Shield 162 may extend to edge 186 of the housing 160 to form a ground plane extension 188. When the wafers 130 are held in a wafer organizer 140 to create a wafer assembly 110, ground plane extensions 188 of the individual wafers will be exposed at mating interface 152. If any object that has a static charge on it comes into contact with mating interface 152, that static charge will be conducted through the ground plane extensions 188, through shields 162, through terminals 180 into the ground system of a printed circuit board to which wafer assembly 110 is attached. Because terminals 174, which may be connected to signal generating devices on a daughter board, are not exposed at mating interface 152, the possibility that static electricity will be discharged through the signal conductors is significantly reduced. Avoiding discharge of static electricity through the signal conductors may be desirable because static electricity discharged through a signal conductor may create a damaging voltage on an electronic component on a daughtercard to which wafer assembly 110 is attached.

FIGS. 1f and 1g illustrate mating of conductive elements within a wafer assembly 110 to conductive elements within a backplane connector 120. The backplane connector 120 includes a housing 192 with a mating interface 194 for engaging the mating interface 152 of the array of wafers 130 (FIG. 1a). The housing 192 includes an array of slots 196 for receiving corresponding individual wafers 130. In the embodiment illustrated, each slot 196 receives a cutout portion 182 of a corresponding wafer 130.

A plurality of conductive elements may be positioned along each slot 196. Each conductive element may have a mating contact portion, adapted to mate with a conductive element within wafer assembly 110 when wafer assembly 110 is mated with backplane connector 120. In the embodiment illustrated, the conductive elements of backplane connector 120 include signal conductors positioned and shaped to mate with the signal conductors in wafer assembly 110 and ground conductors positioned and shaped to mate with the ground conductors in wafer assembly 110.

In the embodiment illustrated, each conductive element in backplane connector 120 has a contact tail extending from housing 192 for attachment to a printed circuit board or other substrate, such as a backplane. The conductive elements in backplane 120 may be in any suitable form. In the embodiment illustrated, the signal conductors and the ground conductors have different shapes. The signal conductors are in the form of elongated beams, with each signal conductor having multiple beams to provide multiple points of contact with a terminal 174. The ground conductors are in the form of opposing compliant segments that form a slot adapted to receive an exposed portion of a shield 162. However, any suitable size or shape of mating contact portion may be used.

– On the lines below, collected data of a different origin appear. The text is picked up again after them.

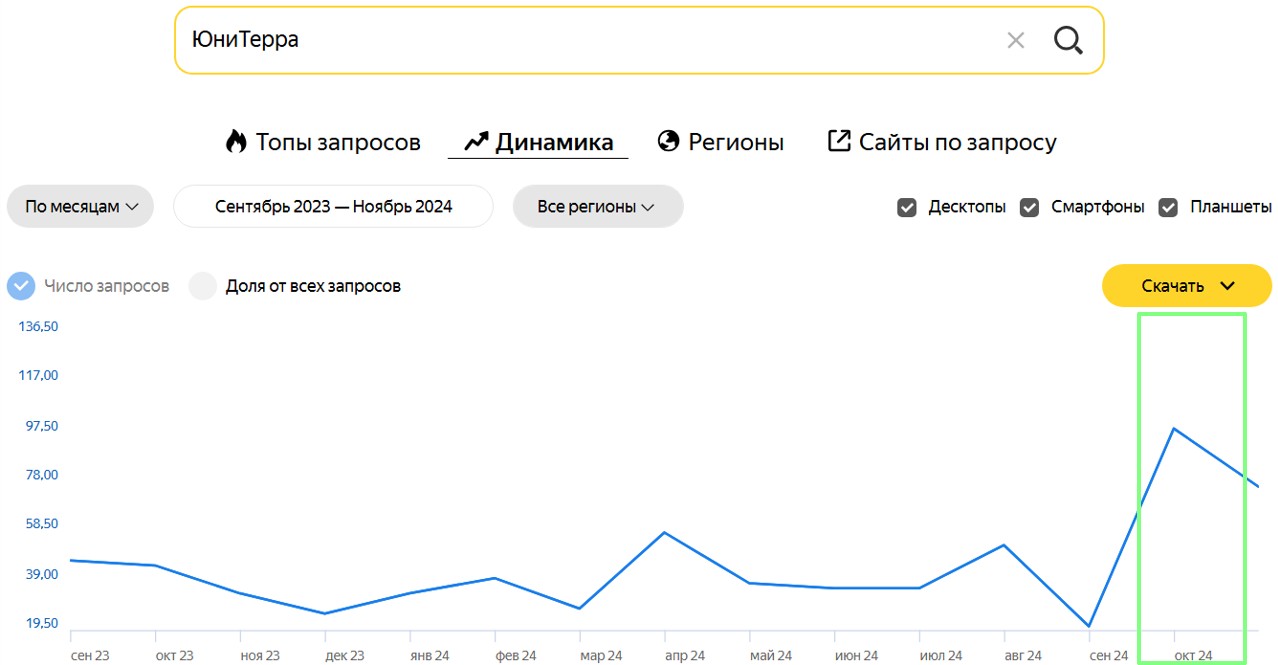Image resolution: width=1278 pixels, height=665 pixels.
Task: Expand the Все регионы dropdown
Action: (597, 207)
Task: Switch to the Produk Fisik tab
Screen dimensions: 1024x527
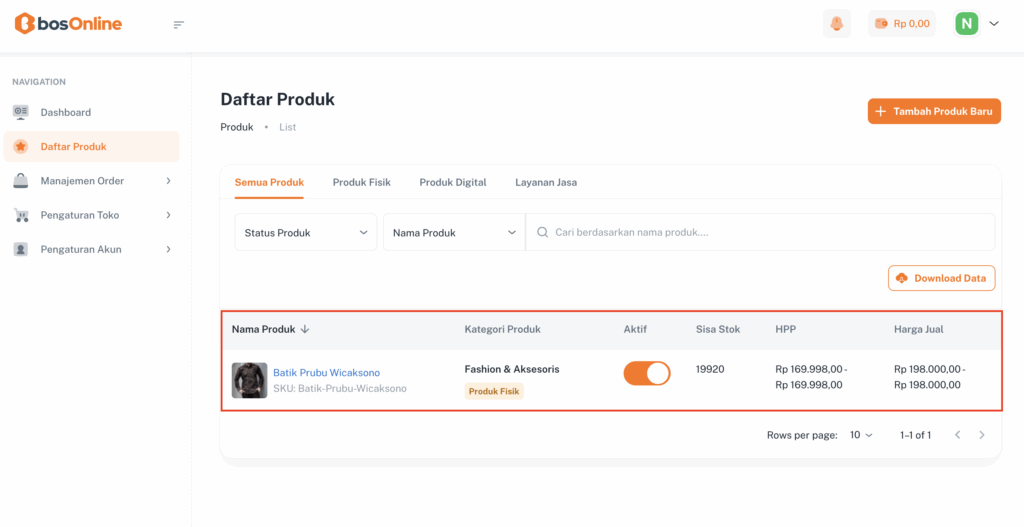Action: 361,182
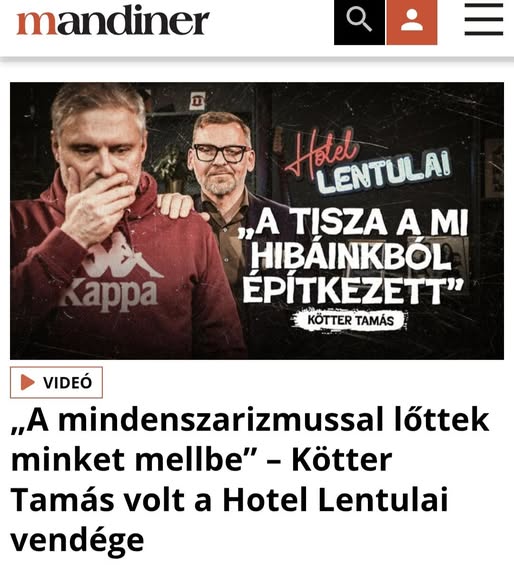Open search with the magnifier icon
This screenshot has width=514, height=565.
[359, 22]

In the embodiment illustrated in FIG. 1g, a signal contact 198 within backplane connector 120 is illustrated with a hook-shaped end 199. Hook-shaped end 199 is adapted to be retained within housing 192, while allowing contact surface 197 to extend into a slot 196 to make contact with a mating contact portion of a conductor from a wafer 130. This configuration may be desirable to reduce stubbing upon insertion of a wafer 130 into a slot 196.

FIG. 1h illustrates an alternative embodiment of a wafer 130. In the embodiment of FIG. 1h, wafer 130 has a different number of signal conductors than the embodiment illustrated in FIG. 1d. However, the number and positioning of signal conductors is not a limitation on the invention, and a wafer of any number of signal conductors may be constructed according to embodiments of the invention.

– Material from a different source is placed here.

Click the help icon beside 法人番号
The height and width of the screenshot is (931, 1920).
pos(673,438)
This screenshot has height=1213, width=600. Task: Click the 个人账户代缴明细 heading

FIGS. 1i and 1j illustrate an alternative approach for constructing a wafer 130. In the embodiment illustrated, two shield members may be used. Each shield may be formed with one or more contact tails adapted to engage a printed circuit board. Each shield also may include a mating contact portion. The shields may be formed to include channels 168 into which signal tracks 166 may be placed. Signal tracks 166 may have the same shape as in the embodiment of FIG. 1d, including contact tails for engagement to a printed circuit board and a mating interface for mating to corresponding signal conductors in a backplane connector. As shown, each signal track 166 includes opposite first and second terminals 172 and 174 at its ends. The first terminal 172 of each signal track 166 may be a press-fit pin at the first mating interface 150, and the second terminal 174 may be a pad at the second mating interface 152.

When the wafer is assembled, signal tracks 166 are sandwiched between channels 168 formed in the shields 162 and 164 (FIGS. 1i and 1j). Surrounding each signal track is insulation 170 that may substantially fill the channels 168 of the shields 162 and 164. In the embodiment illustrated, the insulation is in the form of a plastic or other moldable material, though some or all of the insulation may be air or other suitable material.

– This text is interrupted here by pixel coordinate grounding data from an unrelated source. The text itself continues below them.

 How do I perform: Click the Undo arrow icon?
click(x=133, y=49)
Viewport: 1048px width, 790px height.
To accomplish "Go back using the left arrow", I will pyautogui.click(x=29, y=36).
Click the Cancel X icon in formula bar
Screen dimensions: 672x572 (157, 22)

FIGS. 2a-2l illustrate a second exemplary embodiment of the present invention, including a connector assembly 200 with a wafer assembly 210 and a backplane connector 220. Similar to wafer assembly 110 of above described embodiments, wafer assembly 210 includes an array of wafers 230 and an organizer 240. Wafer assembly 210 has a board interface 250 and a second mating interface 252.

Each wafer 230 of the second embodiment includes a housing 260 supporting first and second conductive shields 262 and 264. Signal tracks 266 are sandwiched between channels 268 formed in the shields 262 and 264 (FIGS. 2g and 2h). Surrounding each signal track may be insulation 270, which may substantially fill the channels 268 of the shields 262 and 264. Molding or other suitable operation may be used to position insulation 270 after signal tracks 266 have been positioned in the recesses. Insulation 270 may be molded around signal tracks 260 before insertion into the channels or after insertion. However, the invention is not limited to embodiments in which insulation fills the channels, spacers or other suitable mechanisms may be used to electrically isolate tracks 266 from shields 262 or 264.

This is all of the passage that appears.